Loan Tran - Dis-Orientations Posted 23:08 on 18 September 2006
It felt such a privilege to see Zhang Ruihong in such an intimate setting at the Riverside. I agree completely with the above comment. Her movements and singing were absolutely exquisite and bypassed any need to understand the language. I found the questions about identity, one's place in a rapidly changing world and love very poignant and moving. The show is both entertaining and haunting, funny and tragic. Above all, don't miss this opportunity to see and hear what must be some of the most beautiful movement and singing in London at the moment.
Josip Raine - Production Dis-Orientations Posted 14:34 on 19 September 2006
Dear Editor,

I am not a theatre critic, but I am adept at spreading the good word. Allow me to bring to the notice of yourself and to your readers, a singular and groundbreaking theatre production that is currently playing at the Riverside Studios in London. We live in a multicultural society and yet it is this very diversity of culture and community that divides us. Sometimes, and very rarely, there comes along an intercultural theatre production that sets the record straight: Cultural diversity and multiculturalism are not about Difference – they are about Similitude. We live together in a web of local communities, and through this looking-glass of human diversity, we learn to live together in a global community. If there is one lesson to be learnt from attending a production of Dis-Orientations, it is that identity and gender have to be performed in a production that uses diverse multicultural acting skills - not as artistic competency, but simply as a means of understanding the very idea of a melting-pot society. ‘Melting-pot’ is not a directive from the Home Office, nor the latest good idea from a political party conference, - it is a metaphor when, in the best of intercultural theatre productions, art becomes nothing more than a language, a gesture, a handshake. Colour is the coherency of community, and never has the colour of communal living been less than skin deep. Go and see the latest never-ending Picasso or Miro exhibition. Go and see the latest never-ending version of The Tempest. However, if you really want to re-invent yourself as a useful member of our multicultural society, if you really want to understand colour as the depth and profusion of basic human needs, then I suggest that you go and treat yourself to a performance of Dis-Orientations. The Border Crossings production is a collaboration with the all-female Yue Opera of Shanghai, and includes a performance by one of China's greatest actors, Zhang Ruihong. Be British if you will - Lord Kitchener still calls - but then be the best of British. Go on, do your multicultural British heart a favour and a feast.
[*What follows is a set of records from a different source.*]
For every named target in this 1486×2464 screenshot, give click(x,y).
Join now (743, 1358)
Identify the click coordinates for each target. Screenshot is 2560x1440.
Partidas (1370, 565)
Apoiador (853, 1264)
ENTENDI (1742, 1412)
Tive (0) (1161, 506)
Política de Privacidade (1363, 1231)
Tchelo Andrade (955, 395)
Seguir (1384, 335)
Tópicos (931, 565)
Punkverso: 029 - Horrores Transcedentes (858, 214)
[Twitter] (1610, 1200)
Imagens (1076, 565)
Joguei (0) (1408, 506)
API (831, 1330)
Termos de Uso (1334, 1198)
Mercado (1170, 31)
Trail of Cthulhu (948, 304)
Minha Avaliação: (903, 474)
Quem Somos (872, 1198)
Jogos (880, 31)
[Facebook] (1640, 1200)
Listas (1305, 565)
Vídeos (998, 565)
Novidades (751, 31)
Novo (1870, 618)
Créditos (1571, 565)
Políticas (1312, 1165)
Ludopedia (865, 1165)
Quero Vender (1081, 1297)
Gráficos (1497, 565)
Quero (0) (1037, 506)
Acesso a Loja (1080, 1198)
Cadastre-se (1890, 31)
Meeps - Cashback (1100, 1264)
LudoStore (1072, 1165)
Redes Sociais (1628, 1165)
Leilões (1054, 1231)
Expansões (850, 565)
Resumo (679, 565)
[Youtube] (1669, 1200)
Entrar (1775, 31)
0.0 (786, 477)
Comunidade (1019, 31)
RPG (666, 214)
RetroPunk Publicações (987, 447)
Dis-Orientations wants you.
Yein Chin - Dis-Orientations Posted 19:48 on 19 September 2006
Of all the plays I've seen so far this year, this was by far the best. The story is thought provoking. In the light of sexual awakening, individuals rediscovered love and lost love in a fusion of East met West, through Ballet and Chinese Yue Opera. Some visual experiences were so hauntingly beautiful that they left me feeling melancholic and a sense of nostalgia. The performance was superb! I was very moved.
duzhumin Posted 5:43 on 21 September 2006
I am a master of Chinese Classic literature in Shanghai ,and also Yue Opera fans ,and accurately to say, a fans of ruihong.It is a pity that we have now chance to enjoy the play in Shanghai. But I also very glad to know there are so many people like this play and my ruihong(please admit me to call her like this:). I hope we Chinese people can see this wonderful play in Shanghai sometime.

(I am sorry my English is very poor.)
Zhang - Re: Dis-Orientations Posted 18:08 on 24 September 2006
Yue Opera purists might find Zhang Ruihong's role in a western contemporary play a little bemusing, however, for those not enslaved by notions of authenticity, Dis-Orientations offers a richly layered narrative and bold theatrical experience that is well-worth your time.